I do a lot of presentations before groups and one of the most common questions I am asked is “How often do I need to update my estate plan?” As with just about any question asked of an attorney, the answer is, “It depends.”
It depends on both changes in the law, both federal and state, and it depends on changes in your life. In my practice we try to keep our clients up to date on major changes in laws with our newsletter. However, not every new statute or case will make it into the newsletter and as a practical matter we cannot inform our clients more specifically about new laws that apply only to them.
The obvious second prong here is that we in our office cannot possibly know about changes in our clients’ lives unless our clients tell us about them. When we finish an estate plan we provide our clients with a list of the types of changes that might trigger a need to revisit their estate plans: marriage, divorce, birth of a child or grandchild, death of a family member, trustee or executor, etc.
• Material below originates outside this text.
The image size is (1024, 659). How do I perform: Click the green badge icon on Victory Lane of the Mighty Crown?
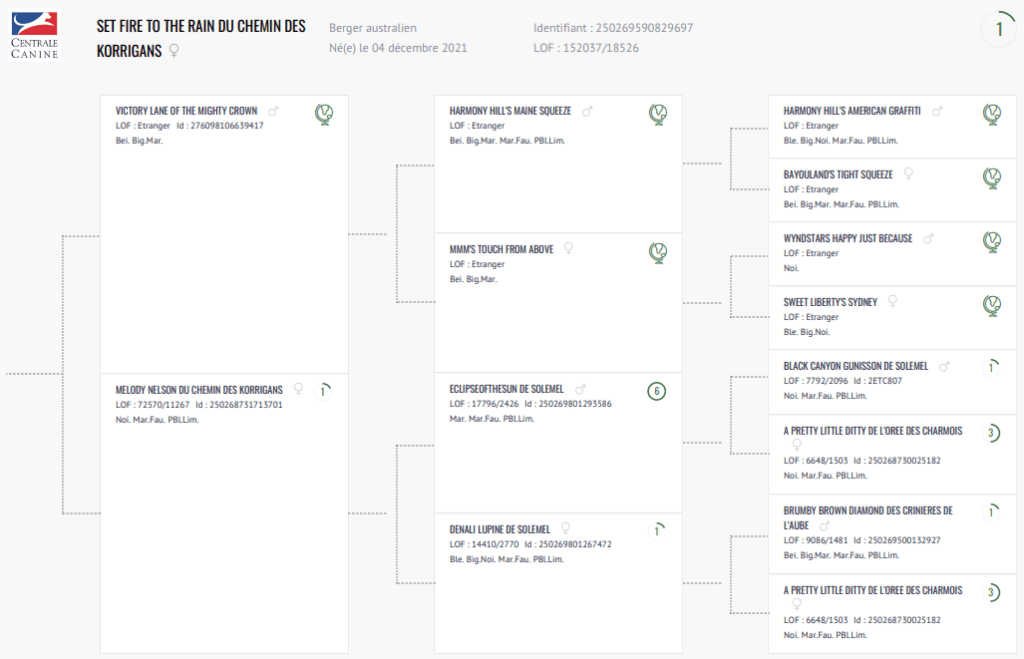(x=324, y=114)
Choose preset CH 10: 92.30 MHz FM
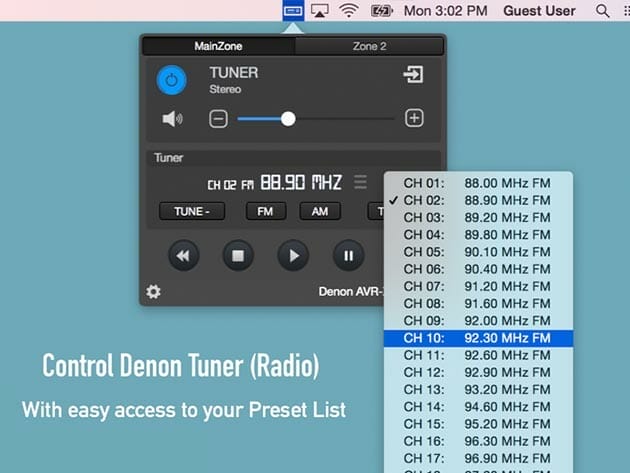 [x=478, y=339]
The truth is, though, for many clients, when major life events occur, their estate planning attorney is not the first person who comes to mind.
We recently worked with some new clients who had been together as a couple for many years but never married. They each had an estate plan created years ago by another attorney and they met with me because they wanted to make a few changes. As we talked, I discovered that they now owned a vacation home together, with half of the home being owned in each of their trusts. I was very pleased to see that they had remembered to title newly acquired assets in the names of their trusts. Clients don’t always remember to do that. What they had not done in all the years they owned this property, however, was update their estate plans to address what would happen if one of them died or became incapacitated. What they each wanted was for the other partner to be able to continue using the home for as long as he or she wanted to, to be able to sell it and buy something to replace it or just to use the cash if needed. Then after the second one died, whatever was left would be divided among their children. Their trusts were completely silent on this issue. If one of them had died, the children of that decedent would have inherited half of the vacation home because that is what the parent’s trust said. The result would have been some tense, difficult negotiations at the very least and some ugly and expensive litigation at the worst. And the funny thing is that this issue was not what the clients came to talk to me about, they hadn’t even thought about it.
So in answer to that common question, my answer is to take your trust out at least every three years and read through it to see if it makes sense for your life. To be on the safe side, why not schedule an appointment with your attorney to go over it and see if the attorney spots any problems? Yes, it will cost you a few hundred dollars, but think of that as an insurance policy against potential family disharmony and chaos?